ACTIVITY: Please set down, word for word, the line that contains "Task: Open the Location field to change city" and every line after it to the end of the entries below, omitting the pictures.

Saved data entries:
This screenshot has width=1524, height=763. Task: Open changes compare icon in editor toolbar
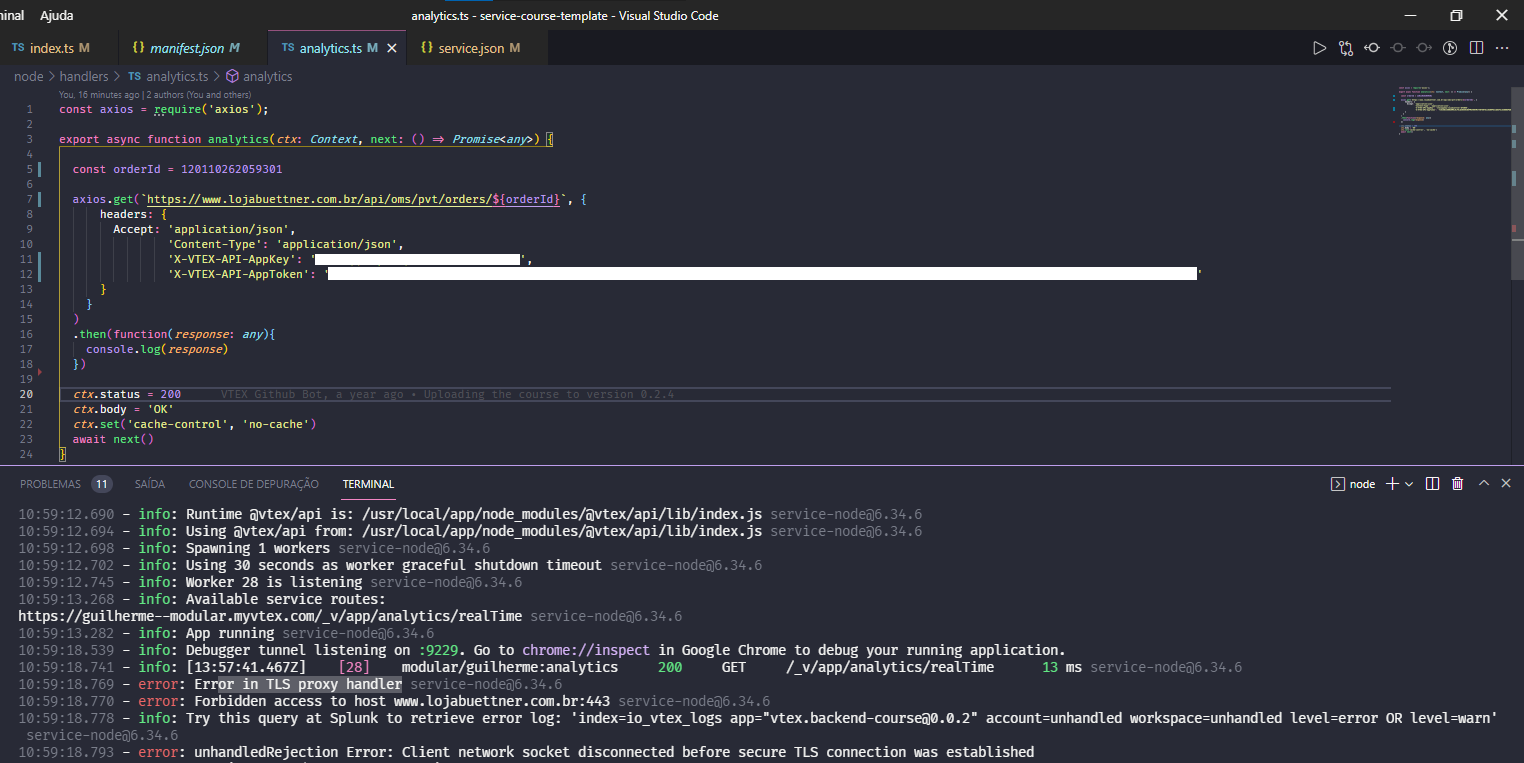click(x=1346, y=48)
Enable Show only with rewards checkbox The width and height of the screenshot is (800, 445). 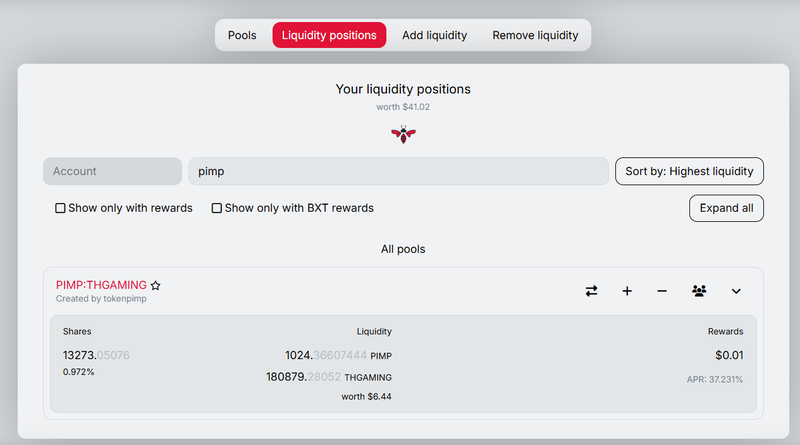60,208
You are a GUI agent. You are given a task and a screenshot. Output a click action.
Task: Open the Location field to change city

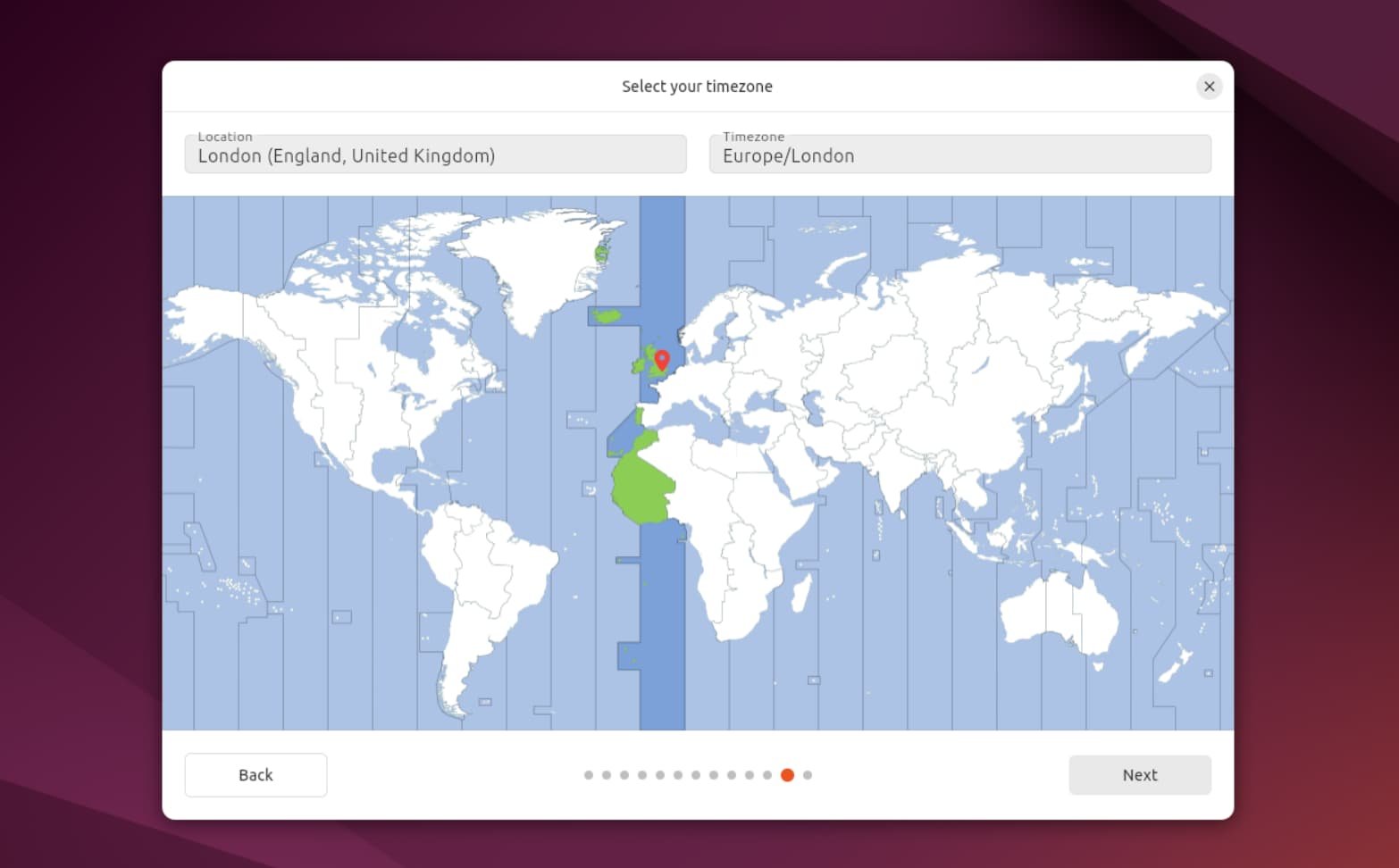pyautogui.click(x=435, y=154)
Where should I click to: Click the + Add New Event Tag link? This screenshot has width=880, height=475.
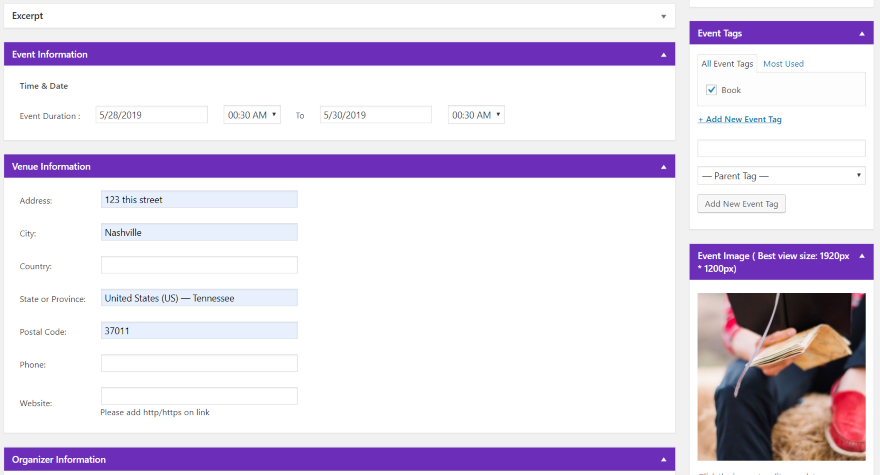(740, 119)

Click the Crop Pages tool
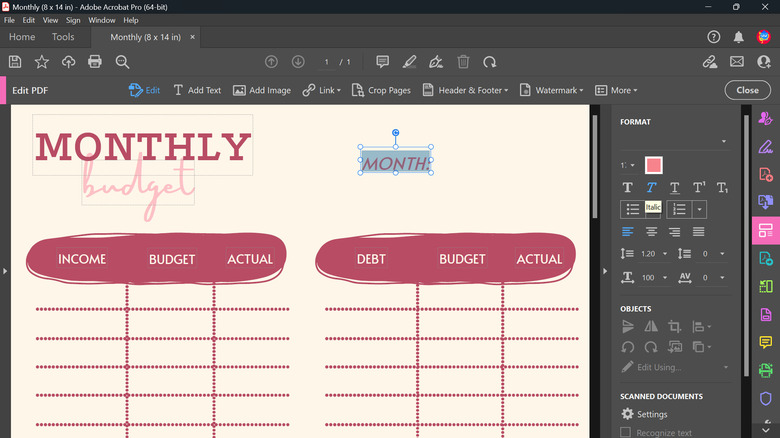[x=381, y=90]
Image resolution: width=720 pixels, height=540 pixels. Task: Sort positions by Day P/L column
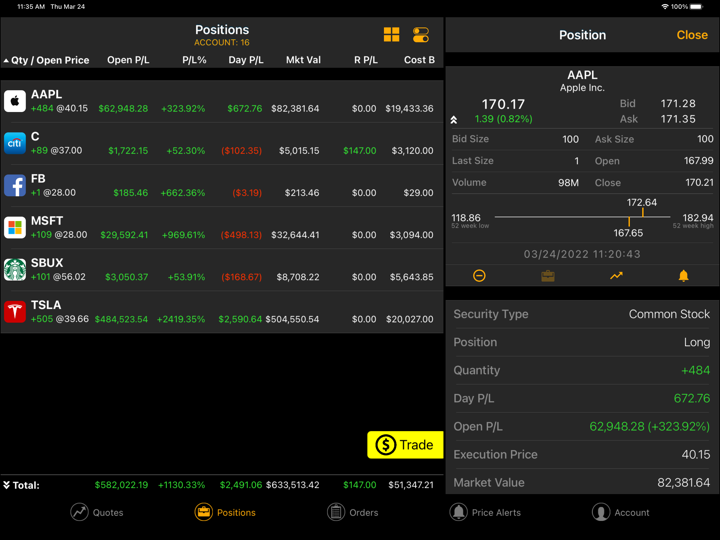pyautogui.click(x=245, y=60)
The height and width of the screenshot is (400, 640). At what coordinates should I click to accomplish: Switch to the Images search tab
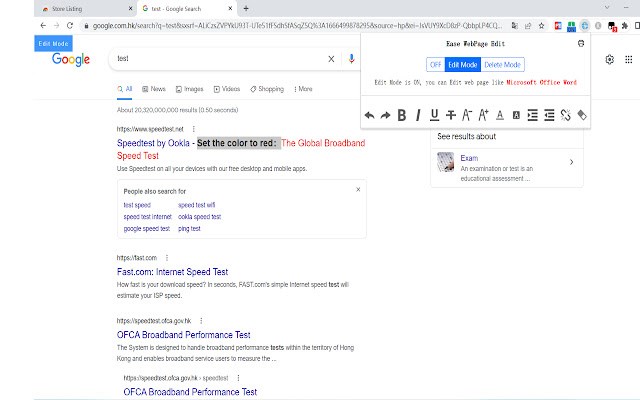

TASK SOLUTION:
Task: Open the Location field to change city

pyautogui.click(x=435, y=154)
Where should I click to: Click the + Add New Event Tag link? This screenshot has width=880, height=475.
(740, 119)

Click the Crop Pages tool
[x=381, y=90]
Image resolution: width=720 pixels, height=540 pixels. Task: Sort positions by Day P/L column
pyautogui.click(x=245, y=60)
The height and width of the screenshot is (400, 640). At what coordinates should I click to accomplish: Switch to the Images search tab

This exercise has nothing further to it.